Vote By Mail Disenfranchises 10,993 Voters in King County Alone… No One Notices

The Seattle Weekly reports:

Here’s the final voter breakdown – right word – from the Obama election: the ballots of 10,993 King County voters could not be counted. That’s a record, total-wise, but lower, percentage-wise, than the August primary election failure rate.

Out of 774,580 registered county voters who were sent general election mail ballots, 656,565 returned them. But only 645,572 could be verified.

Among the disqualified were 1,611 voters who sent their ballots in too late. Others sent empty envelopes. Fourteen were found to have died (their ballots not processed).

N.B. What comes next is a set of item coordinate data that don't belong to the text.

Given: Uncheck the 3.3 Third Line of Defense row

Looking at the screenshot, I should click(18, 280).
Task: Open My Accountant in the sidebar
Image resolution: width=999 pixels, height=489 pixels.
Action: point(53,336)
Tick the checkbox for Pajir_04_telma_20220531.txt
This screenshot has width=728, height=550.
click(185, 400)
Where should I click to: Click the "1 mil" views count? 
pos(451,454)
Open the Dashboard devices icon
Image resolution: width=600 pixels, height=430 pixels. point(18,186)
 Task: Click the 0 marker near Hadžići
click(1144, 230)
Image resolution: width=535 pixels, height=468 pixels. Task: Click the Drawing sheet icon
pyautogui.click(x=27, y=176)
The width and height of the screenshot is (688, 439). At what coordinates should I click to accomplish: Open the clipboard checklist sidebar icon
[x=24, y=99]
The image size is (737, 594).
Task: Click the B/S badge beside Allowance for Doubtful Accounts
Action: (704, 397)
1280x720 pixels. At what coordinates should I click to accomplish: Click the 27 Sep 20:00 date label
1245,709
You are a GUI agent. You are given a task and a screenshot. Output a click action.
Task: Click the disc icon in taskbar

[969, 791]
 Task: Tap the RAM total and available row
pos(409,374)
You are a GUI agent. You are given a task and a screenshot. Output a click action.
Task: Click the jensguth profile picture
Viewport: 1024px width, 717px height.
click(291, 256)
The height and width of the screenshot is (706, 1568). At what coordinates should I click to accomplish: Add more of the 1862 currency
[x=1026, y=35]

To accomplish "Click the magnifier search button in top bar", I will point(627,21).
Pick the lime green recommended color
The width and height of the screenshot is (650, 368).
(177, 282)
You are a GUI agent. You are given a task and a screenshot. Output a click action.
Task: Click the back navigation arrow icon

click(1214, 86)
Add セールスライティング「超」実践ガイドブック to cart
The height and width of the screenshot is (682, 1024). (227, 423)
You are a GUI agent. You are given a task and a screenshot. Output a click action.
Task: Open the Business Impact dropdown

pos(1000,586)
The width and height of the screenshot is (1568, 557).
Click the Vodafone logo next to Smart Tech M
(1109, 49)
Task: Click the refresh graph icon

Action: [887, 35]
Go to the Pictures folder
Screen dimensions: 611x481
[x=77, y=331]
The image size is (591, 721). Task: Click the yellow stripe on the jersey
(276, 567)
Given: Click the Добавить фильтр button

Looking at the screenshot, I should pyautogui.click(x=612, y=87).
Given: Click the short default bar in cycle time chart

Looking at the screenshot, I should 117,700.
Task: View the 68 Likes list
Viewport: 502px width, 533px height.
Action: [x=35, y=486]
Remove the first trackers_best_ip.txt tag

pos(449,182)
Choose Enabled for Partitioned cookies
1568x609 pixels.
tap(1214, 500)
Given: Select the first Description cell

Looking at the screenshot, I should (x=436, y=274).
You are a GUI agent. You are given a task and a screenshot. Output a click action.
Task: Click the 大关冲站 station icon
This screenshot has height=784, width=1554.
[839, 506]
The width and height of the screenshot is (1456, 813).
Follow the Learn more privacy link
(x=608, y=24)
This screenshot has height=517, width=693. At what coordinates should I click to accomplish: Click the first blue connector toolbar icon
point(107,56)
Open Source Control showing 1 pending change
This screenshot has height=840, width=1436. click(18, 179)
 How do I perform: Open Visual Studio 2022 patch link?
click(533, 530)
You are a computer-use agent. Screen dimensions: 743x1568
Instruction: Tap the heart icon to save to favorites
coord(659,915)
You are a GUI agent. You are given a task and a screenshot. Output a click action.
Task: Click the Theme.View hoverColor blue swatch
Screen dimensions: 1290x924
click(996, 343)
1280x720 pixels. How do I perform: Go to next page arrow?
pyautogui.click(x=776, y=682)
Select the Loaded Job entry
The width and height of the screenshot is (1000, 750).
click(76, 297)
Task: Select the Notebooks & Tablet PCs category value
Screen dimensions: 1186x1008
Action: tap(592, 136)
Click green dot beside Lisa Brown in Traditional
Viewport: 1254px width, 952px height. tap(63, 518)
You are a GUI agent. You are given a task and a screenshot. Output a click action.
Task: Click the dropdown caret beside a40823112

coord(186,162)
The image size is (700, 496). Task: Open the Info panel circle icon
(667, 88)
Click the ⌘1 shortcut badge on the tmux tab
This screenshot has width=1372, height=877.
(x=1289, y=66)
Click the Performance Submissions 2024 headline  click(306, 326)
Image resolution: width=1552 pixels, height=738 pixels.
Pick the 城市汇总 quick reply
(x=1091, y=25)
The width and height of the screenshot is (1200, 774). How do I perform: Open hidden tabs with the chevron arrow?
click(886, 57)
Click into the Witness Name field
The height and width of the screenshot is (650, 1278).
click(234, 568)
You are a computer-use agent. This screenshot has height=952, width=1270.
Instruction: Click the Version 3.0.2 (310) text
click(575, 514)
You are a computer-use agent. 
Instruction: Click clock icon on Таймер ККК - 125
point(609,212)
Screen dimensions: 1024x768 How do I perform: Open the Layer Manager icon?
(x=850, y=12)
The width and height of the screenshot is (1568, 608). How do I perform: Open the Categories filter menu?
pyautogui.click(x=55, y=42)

The majority were “signature issues,” says King County Elections spokesperson Bobbie Egan (this is her last week; she’s moving on to PR for Alaska Airlines). That included 4,130 votes tossed for poor penmanship – their signatures, for varied reasons, could not be matched to the ones on file. Another 823 forgot to sign the ballot envelope.

Of course, Washington State’s Secretary of State, Sam Reed, wants to now force everyone to Vote-By Mail, so everyone can be equally likely to be disenfranchised by this stupid Vote-By Mail system. And with only Pierce County holding out, and most voters being left outta the discussion as the media asks no questions and just repeats the totally innacurate mantra that Vote-By Mail increases turnout, I bet Sam will get his wish…

But as if that’s not bad enough, Mr. Reed is once again proposing Internet Voting, as the Olympian reports:

Let military and overseas voters cast ballots online, picking up on an experiment that the Department of Defense began in 2004 and then let lapse. Hunt wants to consider Reed’s concept; money could be a sticking point, Ammons said.

First they came for the vote counting machines, then they came for the vote counters themselves (by closing the polls), and now they want to open voting up to all kinds of problems by putting it online. These people are either nuts, dumb as stumps, or totally corrupt. Your choice.

The Department of Defense abandoned that program on Internet Voting years ago as the chorus of computer scientists grew ever louder against the use of the Internet. But while activists grow tired fighting without pay to perserve election integrity, it seems election officials never grow tired of working to undermine and destroy the system America built to make sure every vote was counted accurately, fairly, and without bias.